Reprise des classes ce mercredi : des quartiers entiers non pacifiés !

Les perturbations des cours fixées par le gouvernement pour ce mercredi, risquent de continuer dans certains quartiers de Conakry. Ce au regard de la poursuite des pillages et du désordre soldés encore par  mort d’hommes, ce mardi. Bambeto, Cosa, etc., étaient encore impraticables jusqu’en ce début de soirée. Les automobilistes évitent tout bonnement l’axe dit de la démocratie.

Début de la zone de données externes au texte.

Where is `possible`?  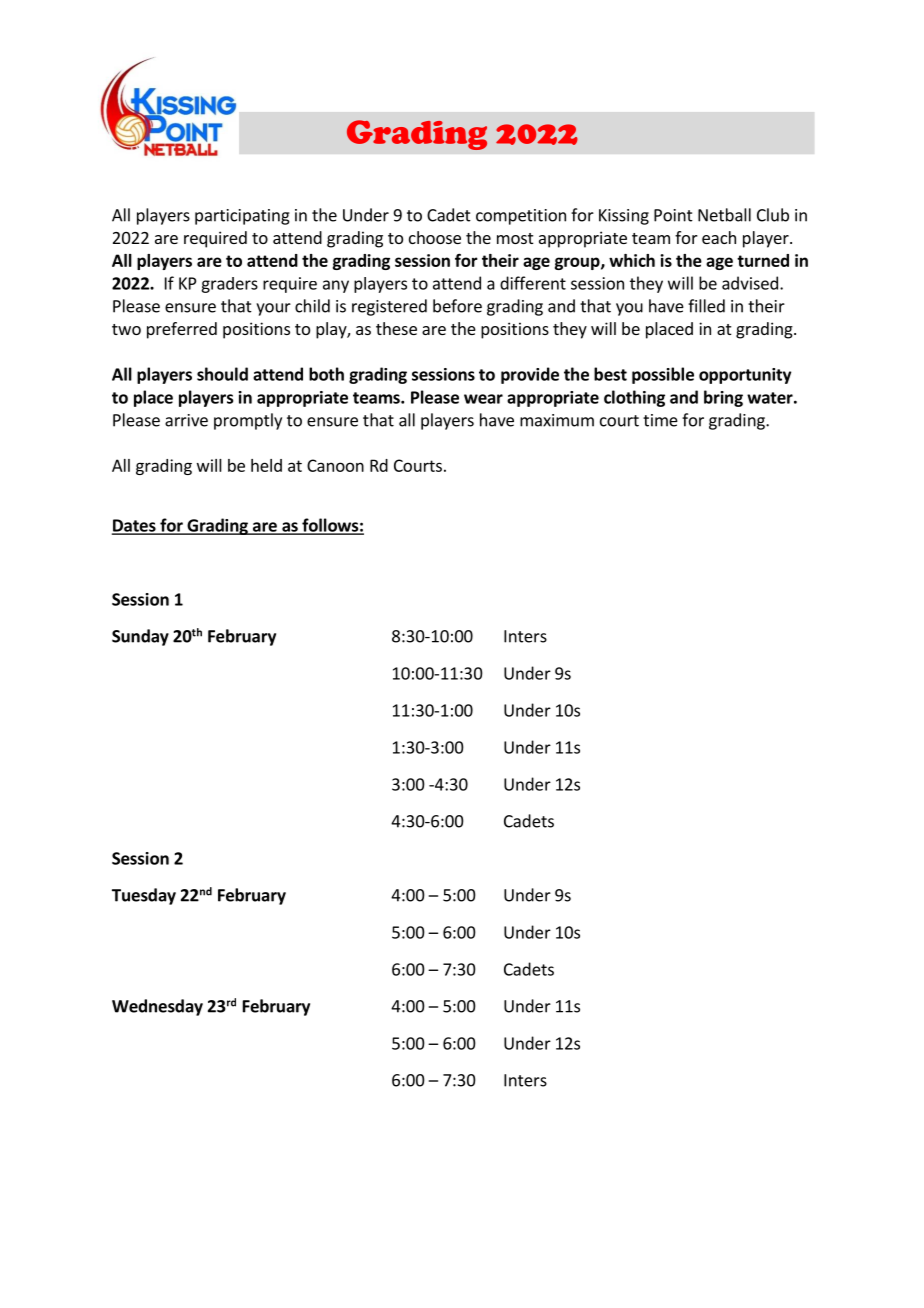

Là-bas, des boutiques et magasins ont été vidés de leurs contenus par la complicité des gendarmes. Du moins, c’est ce que rapportent des témoignages concordants. Toutes les routes sont envahies de détritus, de troncs d’arbres, de tables et de résidus de pneus calcinés. L’asphalte porte donc les stigmates de la folle journée du lundi et de son prolongement mardi. La reprise des cours dans cette zone de non-droit sera de facto sérieusement embrouillée. Cosa et environs bien peuplés d’écoles sont loin d’être pacifiés.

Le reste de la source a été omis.